Given data START
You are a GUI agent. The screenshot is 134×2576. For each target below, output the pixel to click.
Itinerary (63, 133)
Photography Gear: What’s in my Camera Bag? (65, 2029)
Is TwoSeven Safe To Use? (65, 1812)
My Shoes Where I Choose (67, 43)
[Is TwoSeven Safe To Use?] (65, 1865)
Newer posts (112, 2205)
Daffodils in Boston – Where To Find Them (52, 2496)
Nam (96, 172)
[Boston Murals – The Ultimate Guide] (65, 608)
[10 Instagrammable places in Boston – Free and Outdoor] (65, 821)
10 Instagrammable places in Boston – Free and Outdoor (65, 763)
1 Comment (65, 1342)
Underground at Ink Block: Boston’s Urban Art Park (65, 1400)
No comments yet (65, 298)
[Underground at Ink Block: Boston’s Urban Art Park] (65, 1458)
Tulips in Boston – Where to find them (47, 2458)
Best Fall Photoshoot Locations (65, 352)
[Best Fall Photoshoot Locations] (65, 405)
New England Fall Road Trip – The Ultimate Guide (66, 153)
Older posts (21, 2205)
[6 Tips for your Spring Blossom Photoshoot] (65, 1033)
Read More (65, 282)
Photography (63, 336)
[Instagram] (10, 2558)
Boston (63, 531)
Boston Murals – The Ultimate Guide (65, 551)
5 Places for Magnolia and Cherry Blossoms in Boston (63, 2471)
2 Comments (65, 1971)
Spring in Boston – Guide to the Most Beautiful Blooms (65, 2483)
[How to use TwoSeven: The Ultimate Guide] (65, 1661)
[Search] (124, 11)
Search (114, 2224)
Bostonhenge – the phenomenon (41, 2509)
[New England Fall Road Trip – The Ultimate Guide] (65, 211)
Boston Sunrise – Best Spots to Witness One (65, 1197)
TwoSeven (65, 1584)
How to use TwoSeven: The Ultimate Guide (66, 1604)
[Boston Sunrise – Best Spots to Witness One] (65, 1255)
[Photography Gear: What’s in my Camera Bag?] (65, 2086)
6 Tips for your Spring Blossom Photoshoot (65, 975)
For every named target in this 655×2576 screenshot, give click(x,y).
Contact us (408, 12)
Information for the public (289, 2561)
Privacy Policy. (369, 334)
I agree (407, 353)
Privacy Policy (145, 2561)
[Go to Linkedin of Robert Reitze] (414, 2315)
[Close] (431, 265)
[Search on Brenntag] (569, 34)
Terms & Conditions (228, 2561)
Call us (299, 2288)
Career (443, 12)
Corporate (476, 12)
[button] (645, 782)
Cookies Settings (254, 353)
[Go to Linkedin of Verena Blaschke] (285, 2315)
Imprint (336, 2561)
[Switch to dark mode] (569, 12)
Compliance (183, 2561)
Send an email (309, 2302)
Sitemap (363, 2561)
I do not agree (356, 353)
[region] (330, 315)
Given data END
Given data START
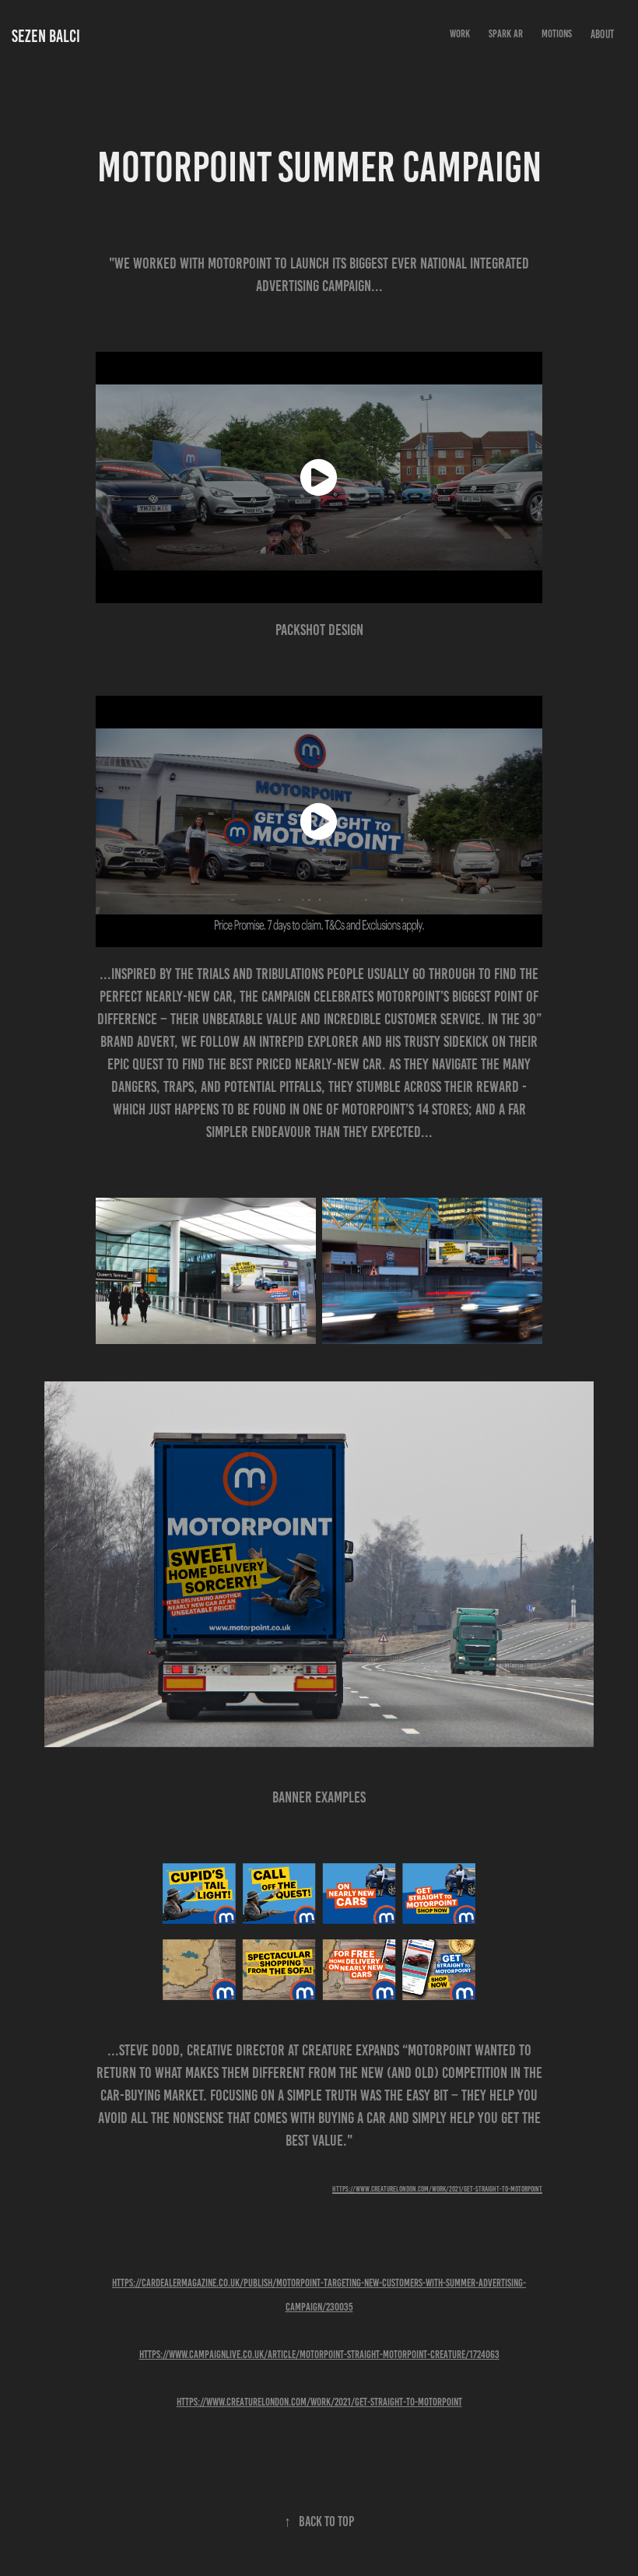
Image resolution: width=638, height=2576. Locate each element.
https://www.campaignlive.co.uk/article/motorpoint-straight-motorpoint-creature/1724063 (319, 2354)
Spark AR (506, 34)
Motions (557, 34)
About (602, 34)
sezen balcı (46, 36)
Given data END
Given data START
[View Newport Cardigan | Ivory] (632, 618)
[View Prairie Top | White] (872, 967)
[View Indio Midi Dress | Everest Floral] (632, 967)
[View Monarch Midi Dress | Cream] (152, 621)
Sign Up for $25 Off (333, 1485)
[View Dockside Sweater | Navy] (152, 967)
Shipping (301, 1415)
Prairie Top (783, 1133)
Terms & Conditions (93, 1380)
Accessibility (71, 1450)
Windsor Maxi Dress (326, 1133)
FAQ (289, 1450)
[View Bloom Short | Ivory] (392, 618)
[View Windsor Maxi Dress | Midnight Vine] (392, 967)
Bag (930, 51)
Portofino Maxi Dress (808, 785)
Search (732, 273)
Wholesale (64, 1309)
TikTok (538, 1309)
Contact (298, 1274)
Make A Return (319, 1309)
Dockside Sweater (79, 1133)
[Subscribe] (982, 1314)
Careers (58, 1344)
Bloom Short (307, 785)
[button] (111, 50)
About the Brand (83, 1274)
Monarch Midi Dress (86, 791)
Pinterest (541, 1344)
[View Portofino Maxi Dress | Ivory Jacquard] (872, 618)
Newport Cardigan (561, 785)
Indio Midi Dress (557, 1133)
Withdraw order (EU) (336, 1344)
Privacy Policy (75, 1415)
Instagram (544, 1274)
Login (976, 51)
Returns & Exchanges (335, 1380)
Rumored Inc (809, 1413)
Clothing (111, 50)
Given data END
Task goal -
Only lines with the string "Sweater" are wanted; please find each one in the listing and copy it.

Response box -
[View Dockside Sweater | Navy] (152, 967)
Dockside Sweater (79, 1133)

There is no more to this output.